Шевеление в рядах бунтовщиков, как я уже называл сторонников восставших Капитанов, сразу же прекратилось. Лишь офицеры были невозмутимы.

— Вряд ли вы чего-то добьетесь, — сказал Блейн. — Радиус поражения Молота должен быть слишком велик, и, убивая нас, вы убьете и себя.

— Я готов умереть, хотя вовсе и не собираюсь этого делать, — сказал я. — А вы ничего не знаете о радиусе поражения и калибровке прицела. Удар поразит только вас, и то не полностью, а, скажем, на уровне сорока сантиметров от пола или около того. Стены, потолок, дверь за вами и немногочисленные предметы обстановки, а также я и мои товарищи останутся на месте целыми и невредимыми.

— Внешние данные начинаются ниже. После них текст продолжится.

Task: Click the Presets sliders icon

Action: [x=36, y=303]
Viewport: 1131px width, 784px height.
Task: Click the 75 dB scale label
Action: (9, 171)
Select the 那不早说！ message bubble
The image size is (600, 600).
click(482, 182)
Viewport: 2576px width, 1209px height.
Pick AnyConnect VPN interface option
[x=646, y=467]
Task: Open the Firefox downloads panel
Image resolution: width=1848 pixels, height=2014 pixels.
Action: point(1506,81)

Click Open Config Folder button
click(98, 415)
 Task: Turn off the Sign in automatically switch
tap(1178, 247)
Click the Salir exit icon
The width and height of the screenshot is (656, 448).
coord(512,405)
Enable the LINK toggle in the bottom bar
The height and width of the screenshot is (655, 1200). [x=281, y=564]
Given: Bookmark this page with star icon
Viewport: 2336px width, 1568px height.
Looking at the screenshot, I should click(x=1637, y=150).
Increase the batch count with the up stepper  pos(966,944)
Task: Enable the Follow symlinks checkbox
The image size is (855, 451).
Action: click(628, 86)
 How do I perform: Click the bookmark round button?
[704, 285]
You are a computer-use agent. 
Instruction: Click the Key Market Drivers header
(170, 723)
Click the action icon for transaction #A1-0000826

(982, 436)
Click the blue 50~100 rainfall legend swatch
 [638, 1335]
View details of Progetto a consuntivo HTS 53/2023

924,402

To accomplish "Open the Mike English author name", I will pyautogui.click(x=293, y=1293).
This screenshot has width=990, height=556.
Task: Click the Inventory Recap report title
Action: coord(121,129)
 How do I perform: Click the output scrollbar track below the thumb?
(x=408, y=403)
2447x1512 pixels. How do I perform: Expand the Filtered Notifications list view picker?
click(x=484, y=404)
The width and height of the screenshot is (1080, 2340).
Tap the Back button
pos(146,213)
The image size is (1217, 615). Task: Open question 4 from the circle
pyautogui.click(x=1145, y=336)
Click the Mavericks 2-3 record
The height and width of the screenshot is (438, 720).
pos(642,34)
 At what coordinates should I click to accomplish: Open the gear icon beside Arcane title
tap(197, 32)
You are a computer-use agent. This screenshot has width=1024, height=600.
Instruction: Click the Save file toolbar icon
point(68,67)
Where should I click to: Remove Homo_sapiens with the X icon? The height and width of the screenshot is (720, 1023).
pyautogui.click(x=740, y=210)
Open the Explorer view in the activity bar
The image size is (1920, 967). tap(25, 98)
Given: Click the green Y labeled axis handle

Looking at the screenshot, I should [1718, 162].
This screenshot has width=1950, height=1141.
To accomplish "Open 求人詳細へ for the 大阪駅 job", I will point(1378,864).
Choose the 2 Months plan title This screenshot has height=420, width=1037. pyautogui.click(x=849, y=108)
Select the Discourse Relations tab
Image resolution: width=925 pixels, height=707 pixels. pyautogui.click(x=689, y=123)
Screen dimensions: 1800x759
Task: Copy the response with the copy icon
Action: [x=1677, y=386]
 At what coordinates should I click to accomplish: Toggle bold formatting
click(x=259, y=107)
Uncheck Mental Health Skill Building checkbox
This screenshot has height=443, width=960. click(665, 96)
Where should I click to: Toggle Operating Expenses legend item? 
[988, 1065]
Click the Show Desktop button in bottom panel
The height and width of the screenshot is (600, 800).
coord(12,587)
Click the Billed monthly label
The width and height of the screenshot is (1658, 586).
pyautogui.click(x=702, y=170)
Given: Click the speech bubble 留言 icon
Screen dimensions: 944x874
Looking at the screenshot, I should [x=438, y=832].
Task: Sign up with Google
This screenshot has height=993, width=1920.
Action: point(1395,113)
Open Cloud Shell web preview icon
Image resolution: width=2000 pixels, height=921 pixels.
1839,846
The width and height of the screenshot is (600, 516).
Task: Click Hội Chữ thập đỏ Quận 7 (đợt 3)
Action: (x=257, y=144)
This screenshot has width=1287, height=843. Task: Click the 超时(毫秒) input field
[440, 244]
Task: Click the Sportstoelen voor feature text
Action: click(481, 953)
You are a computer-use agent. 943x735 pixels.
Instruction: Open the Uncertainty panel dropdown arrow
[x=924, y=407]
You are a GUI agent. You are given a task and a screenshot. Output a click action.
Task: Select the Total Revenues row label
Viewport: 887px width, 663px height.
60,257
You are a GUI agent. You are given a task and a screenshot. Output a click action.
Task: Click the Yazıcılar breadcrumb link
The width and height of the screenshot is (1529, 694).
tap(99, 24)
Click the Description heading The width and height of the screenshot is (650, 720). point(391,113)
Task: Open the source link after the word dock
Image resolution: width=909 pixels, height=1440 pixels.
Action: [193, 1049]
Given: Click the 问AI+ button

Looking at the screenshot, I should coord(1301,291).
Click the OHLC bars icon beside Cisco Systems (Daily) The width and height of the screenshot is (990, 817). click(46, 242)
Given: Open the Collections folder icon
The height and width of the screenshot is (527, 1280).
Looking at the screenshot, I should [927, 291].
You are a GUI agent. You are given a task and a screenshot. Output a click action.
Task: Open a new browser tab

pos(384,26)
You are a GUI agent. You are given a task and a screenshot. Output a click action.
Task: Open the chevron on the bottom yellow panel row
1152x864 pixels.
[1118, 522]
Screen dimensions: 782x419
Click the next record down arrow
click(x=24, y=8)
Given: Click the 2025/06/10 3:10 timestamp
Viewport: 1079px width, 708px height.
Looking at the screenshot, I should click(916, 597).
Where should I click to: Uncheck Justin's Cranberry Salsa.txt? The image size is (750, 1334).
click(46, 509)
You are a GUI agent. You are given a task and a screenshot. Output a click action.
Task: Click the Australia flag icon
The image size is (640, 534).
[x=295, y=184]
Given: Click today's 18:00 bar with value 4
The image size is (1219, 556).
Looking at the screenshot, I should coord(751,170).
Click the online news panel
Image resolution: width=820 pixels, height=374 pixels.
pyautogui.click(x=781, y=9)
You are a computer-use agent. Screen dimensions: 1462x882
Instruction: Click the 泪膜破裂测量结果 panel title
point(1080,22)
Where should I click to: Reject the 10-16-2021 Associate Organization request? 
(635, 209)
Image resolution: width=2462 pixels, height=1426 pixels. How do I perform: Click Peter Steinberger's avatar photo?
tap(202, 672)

— Вы не сможете убить всех, — сказал Зимин. — Патриотов много, и в это самое время капитан Харди и другие наши сторонники наводят порядок в Штаб-квартире. Вы не успеете.

— Вы привели лишний довод в пользу того, чтобы я поспешил, — сказал я. — Хотя на вашем месте я не доверил бы Харди столь деликатную работу.

— В капитане Харди я уверен, — сказал Зимин. — Так же как и в том, что вы блефуете.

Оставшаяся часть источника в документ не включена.